I've been working for a living since March 1969; that's
38 years. With a few interruptions, of course: 8 months or so after the divorce in 1976; a month off between jobs in 1988; two 3 month sessions in 2001 and 2005 while I replaced one and then the other knee. The rest of the time, on the job: seventeen years as a librarian; two years running a small mail-order surplus business; nineteen years as a systems programmer. In the office every day at 9 if I could manage it, 8 if I had to; I'm not really an early morning person, although I can do it. Home as early as I could manage, not always very early. Going to bed early so I could get enough sleep, which meant I never had any time to read books. I can nibble at magazines and stop when it gets late; but with books I want to follow the story all the way out, and the next thing I know it's 11:30, and my tomorrow is shot. I could argue that I'm retiring so I can catch up on my sleep, I never seem to get enough; I'm tired now, my eyes are scratchy.

Soon, now, I get to answer the Great Question: who am I when I'm not working? As Satchel Paige might have said, who would you be if you didn't know who you was? If you think about this even a little bit, you realize how much we define ourselves by what we do for a living. I read a book or article once, I forget where; but someone was comparing the English and the Americans, and they said that when an Englishman wants to know who you are, he asks what your family is, and when an American wants to know who you are, he asks what you do. I've been a technician, a good one if I say so myself, for a long time now; what do I do next? "Retired" is an acceptable description for "what do I do", but it's sort of like, "out of here" - it isn't a destination.

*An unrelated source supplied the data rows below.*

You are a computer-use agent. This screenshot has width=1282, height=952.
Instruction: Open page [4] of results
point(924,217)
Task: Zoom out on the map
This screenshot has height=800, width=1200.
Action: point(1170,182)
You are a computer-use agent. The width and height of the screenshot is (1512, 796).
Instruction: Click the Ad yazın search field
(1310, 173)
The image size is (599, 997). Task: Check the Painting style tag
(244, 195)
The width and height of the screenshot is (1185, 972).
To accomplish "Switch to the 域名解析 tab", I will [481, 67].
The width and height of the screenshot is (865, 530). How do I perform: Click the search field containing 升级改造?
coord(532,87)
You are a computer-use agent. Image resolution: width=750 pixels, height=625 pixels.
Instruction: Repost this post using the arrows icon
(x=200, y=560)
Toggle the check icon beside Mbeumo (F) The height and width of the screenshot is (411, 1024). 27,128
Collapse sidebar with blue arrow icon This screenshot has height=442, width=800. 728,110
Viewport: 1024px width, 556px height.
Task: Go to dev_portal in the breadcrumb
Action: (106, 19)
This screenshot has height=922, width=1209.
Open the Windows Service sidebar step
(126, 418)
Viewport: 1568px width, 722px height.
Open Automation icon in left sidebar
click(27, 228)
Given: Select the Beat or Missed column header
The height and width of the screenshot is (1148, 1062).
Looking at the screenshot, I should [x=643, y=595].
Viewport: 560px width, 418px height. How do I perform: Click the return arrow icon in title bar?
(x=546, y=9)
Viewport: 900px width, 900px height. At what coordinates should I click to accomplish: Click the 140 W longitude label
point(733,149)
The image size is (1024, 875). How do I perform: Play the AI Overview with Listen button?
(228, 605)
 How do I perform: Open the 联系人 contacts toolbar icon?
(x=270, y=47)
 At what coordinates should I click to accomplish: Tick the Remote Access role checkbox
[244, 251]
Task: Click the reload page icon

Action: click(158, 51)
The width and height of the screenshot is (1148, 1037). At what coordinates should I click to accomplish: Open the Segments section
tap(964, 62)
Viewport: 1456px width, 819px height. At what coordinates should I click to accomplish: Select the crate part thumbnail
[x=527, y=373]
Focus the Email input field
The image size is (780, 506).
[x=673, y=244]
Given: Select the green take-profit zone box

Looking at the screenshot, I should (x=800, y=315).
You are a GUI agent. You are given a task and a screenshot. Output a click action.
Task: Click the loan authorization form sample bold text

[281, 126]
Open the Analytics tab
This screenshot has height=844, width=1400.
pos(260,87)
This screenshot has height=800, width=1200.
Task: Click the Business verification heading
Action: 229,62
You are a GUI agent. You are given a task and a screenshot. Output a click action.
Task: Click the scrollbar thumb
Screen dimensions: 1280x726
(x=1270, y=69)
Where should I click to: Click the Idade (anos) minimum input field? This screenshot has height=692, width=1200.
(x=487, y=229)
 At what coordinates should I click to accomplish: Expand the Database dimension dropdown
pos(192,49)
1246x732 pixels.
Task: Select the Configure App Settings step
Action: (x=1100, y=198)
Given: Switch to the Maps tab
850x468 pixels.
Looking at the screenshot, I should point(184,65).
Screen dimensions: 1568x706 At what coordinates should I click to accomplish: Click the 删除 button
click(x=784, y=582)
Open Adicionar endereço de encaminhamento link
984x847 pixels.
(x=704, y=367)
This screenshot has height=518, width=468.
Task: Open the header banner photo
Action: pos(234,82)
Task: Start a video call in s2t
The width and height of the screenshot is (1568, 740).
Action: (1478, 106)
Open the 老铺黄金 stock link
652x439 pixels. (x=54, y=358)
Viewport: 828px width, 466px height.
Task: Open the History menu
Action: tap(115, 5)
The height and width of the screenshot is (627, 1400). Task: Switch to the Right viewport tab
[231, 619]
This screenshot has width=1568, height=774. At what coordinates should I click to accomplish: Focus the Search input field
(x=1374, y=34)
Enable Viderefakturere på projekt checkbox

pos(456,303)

I began to come to terms with this when I realized that what I really do next, is to figure out what to do next. It's time to reinvent myself again. The majority of those 38 years have been spent "working for the man" - for companies with a bottom line, mainly in the financial industry. Yes, even the library work: Google "Special Libraries Association" to see what kind of library job I had. (And imagine telling your accountant boss, in 1976 or so, that you were attending an SLA meeting after work...) I still don't know what I want to do next, but I have a list of possibilities, and not one of them involves working for anybody who makes a profit. I don't hate people who try to make a profit; I just want to try something else.